● **What you should do**: Without adding anything, give again the lines from the one holding "1030x1176 pixels." through the final line of the records, exactly, with both ends included and pictures dropped.

Saved data entries:
Segment Open
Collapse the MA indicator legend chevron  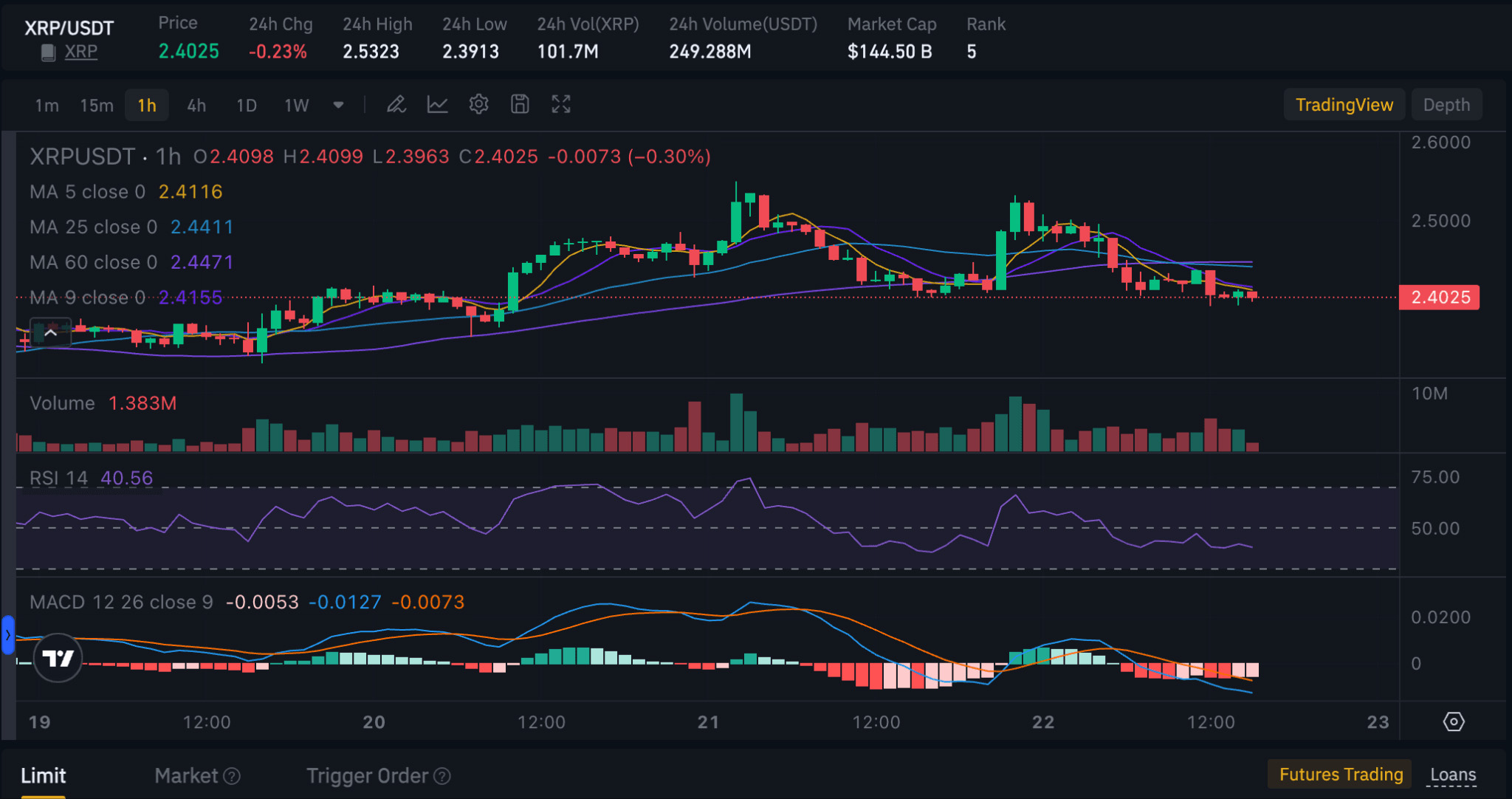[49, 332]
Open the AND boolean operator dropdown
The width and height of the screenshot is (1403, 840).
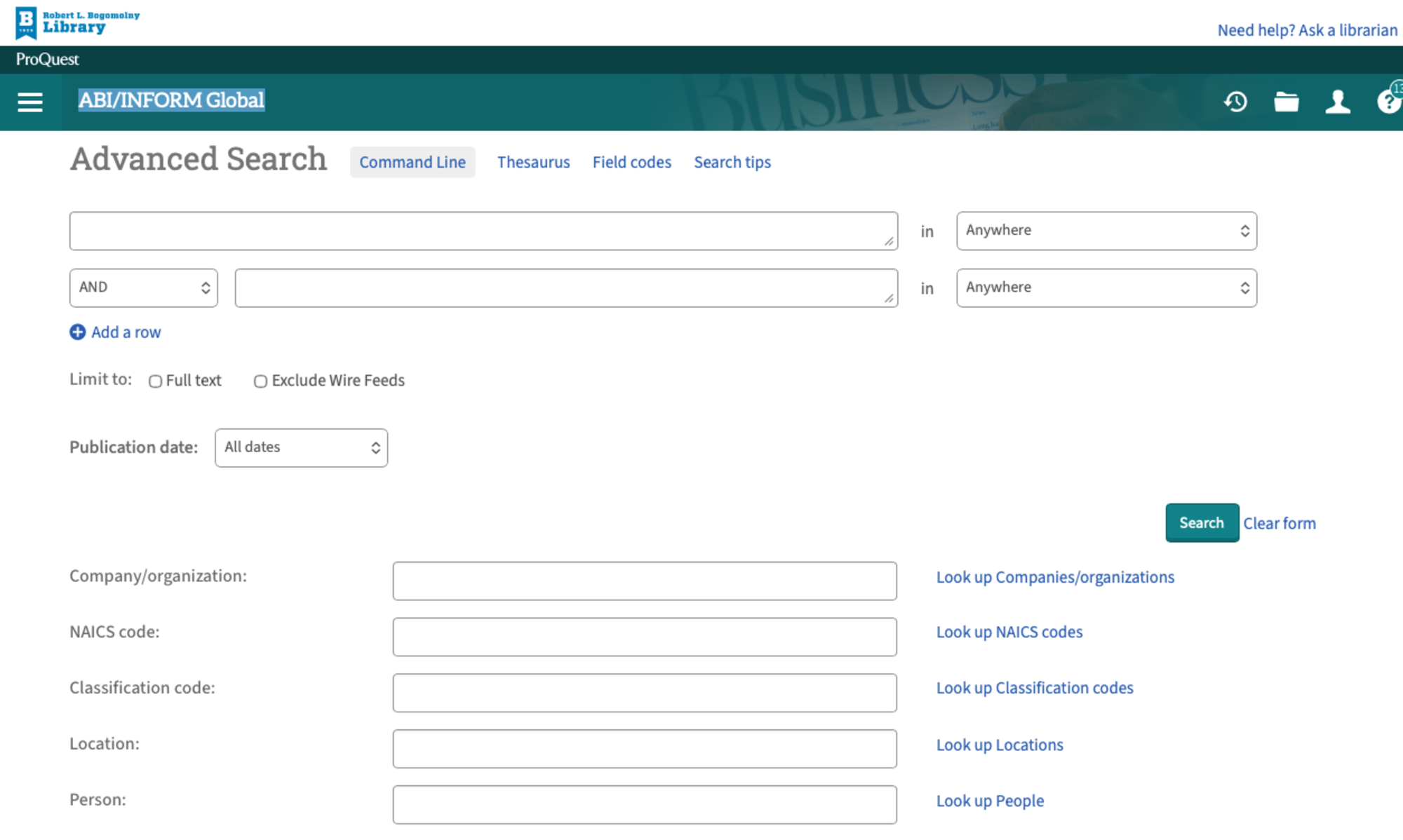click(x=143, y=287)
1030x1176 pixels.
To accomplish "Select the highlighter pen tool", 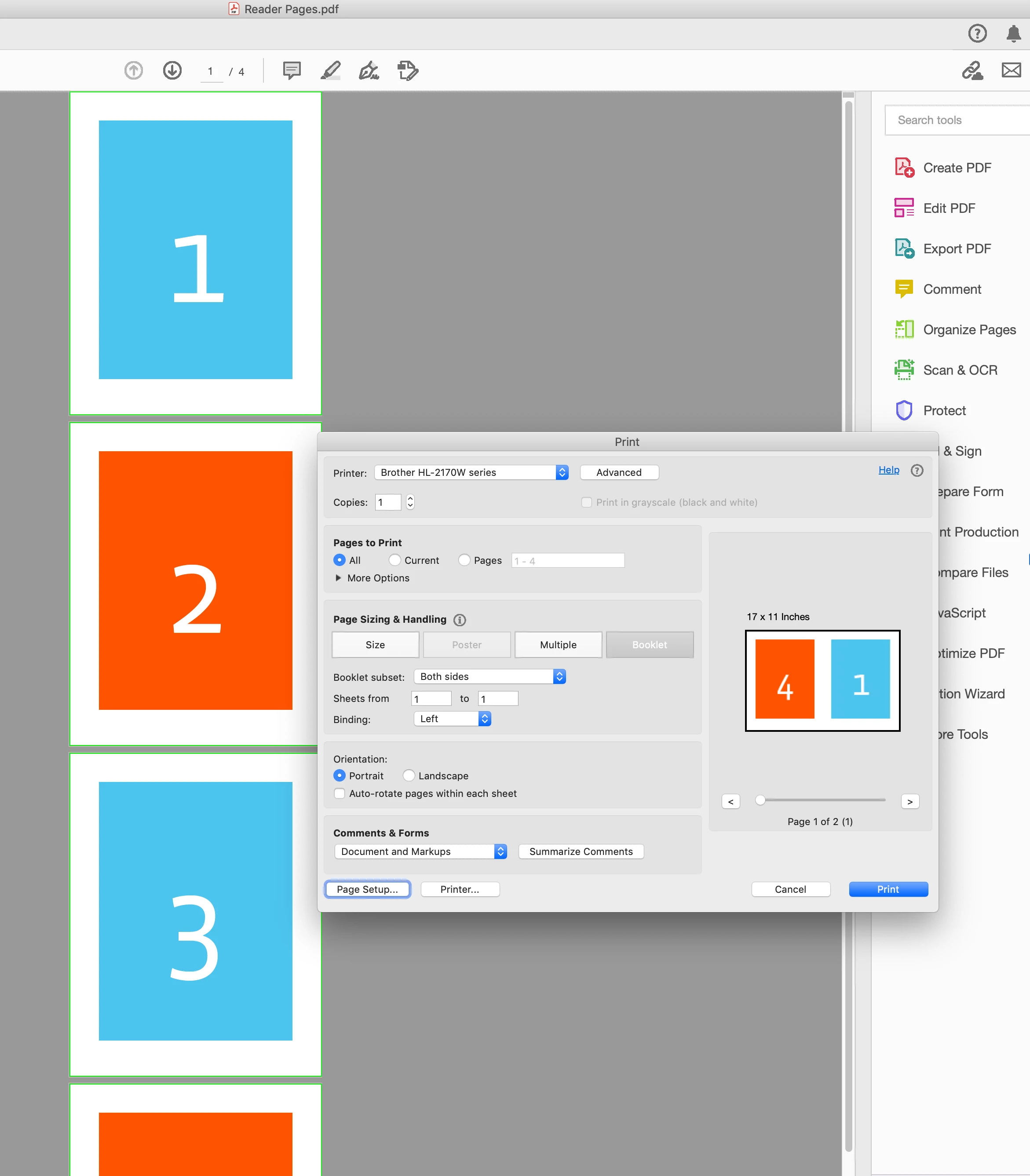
Segment Closed
● **Finished task**:
1030x1176 pixels.
To accomplish "Select the highlighter pen tool", 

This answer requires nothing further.